1-TN-a.19 – Appeal Decision (Optional)

If the local zoning board of appeals does not grant the zoning ordinance variance, the developer may appeal the decision to the appropriate Tennessee Chancery Court pursuant to Tennessee – Tenn. Code Ann. §27-8-101 et seq., Certiorari and Supersedeas.

1-TN-a.20 to 1-TN-a.21 – Does the Project Require a Proposal to Amend the Zoning Regulations?

A developer may propose to amend the zoning regulations. If the project does not require a proposal to amend zoning regulations, the project can continue.

1-TN-a.22 to 1-TN-a.23 – Contact Local Government for Amendment to Zoning Regulations

A developer should contact the local government, with jurisdiction over the proposed project site, to discuss the possibility of amending the zoning regulations. The developer can petition for an amendment to the zoning regulations.

1-TN-a.24 to 1-TN-a.25 – Provide Notice of Public Hearing

A municipality or county may not adopt an amendment to the zoning regulations without notice and public hearing. The legislative body must publish notice of the public hearing within fifteen (15) days of the hearing date. Tenn. Code Ann. §13-7-105(b); Tenn. Code Ann. §13-7-203(a). The requirement for notice and comment is different for counties and municipalities.

◆ WHAT YOU SHOULD DO ◆
Quote the zoning passage word for word, from "A developer may" up to and including "project can continue.". The entries that follow come from a separate source.

◆ RECORDS SUPPLIED ◆
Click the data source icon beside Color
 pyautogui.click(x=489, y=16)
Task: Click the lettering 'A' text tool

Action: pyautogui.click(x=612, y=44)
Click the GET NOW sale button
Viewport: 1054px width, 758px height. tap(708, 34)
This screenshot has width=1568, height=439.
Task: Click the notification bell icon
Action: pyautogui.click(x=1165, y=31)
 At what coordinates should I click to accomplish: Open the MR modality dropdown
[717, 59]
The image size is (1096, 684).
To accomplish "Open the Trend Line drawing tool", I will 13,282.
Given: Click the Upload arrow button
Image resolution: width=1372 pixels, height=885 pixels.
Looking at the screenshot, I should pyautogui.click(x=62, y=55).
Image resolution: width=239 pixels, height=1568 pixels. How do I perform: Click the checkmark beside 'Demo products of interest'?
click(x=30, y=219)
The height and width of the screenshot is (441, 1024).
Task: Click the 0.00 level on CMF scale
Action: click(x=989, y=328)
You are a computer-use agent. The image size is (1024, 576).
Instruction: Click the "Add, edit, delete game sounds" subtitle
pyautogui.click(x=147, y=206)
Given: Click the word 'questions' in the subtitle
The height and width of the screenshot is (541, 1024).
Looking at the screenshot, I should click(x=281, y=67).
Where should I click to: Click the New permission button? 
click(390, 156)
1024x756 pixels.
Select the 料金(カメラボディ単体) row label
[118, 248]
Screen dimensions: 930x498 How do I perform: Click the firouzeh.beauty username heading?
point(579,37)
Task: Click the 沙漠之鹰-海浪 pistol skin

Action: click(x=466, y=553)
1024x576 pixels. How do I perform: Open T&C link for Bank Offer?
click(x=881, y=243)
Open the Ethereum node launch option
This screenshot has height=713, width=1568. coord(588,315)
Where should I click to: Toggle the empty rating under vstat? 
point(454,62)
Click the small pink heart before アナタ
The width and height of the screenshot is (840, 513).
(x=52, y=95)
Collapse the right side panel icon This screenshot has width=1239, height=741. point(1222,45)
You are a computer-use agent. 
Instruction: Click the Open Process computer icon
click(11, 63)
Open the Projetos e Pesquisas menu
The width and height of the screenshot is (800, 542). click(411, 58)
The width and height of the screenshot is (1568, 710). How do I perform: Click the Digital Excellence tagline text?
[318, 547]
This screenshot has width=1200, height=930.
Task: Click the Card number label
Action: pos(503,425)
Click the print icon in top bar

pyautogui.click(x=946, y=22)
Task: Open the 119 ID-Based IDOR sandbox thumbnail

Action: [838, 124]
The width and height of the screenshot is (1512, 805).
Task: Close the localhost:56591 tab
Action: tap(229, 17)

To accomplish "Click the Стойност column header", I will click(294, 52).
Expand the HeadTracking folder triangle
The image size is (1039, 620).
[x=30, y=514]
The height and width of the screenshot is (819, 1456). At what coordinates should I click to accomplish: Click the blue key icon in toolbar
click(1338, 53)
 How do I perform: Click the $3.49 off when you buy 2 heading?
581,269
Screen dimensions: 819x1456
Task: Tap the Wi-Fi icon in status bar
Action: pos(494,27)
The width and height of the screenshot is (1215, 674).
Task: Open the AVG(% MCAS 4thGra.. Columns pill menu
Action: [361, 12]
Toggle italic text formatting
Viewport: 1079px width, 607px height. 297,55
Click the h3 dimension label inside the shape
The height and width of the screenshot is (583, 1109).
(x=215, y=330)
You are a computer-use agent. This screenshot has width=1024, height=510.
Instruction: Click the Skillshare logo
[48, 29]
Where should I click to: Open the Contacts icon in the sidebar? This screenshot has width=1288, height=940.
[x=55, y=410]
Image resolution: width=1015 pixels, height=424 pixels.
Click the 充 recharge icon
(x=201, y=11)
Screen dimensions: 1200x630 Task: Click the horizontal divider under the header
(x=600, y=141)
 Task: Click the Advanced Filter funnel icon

◆ WRITTEN REPLY ◆
A developer may propose to amend the zoning regulations. If the project does not require a proposal to amend zoning regulations, the project can continue.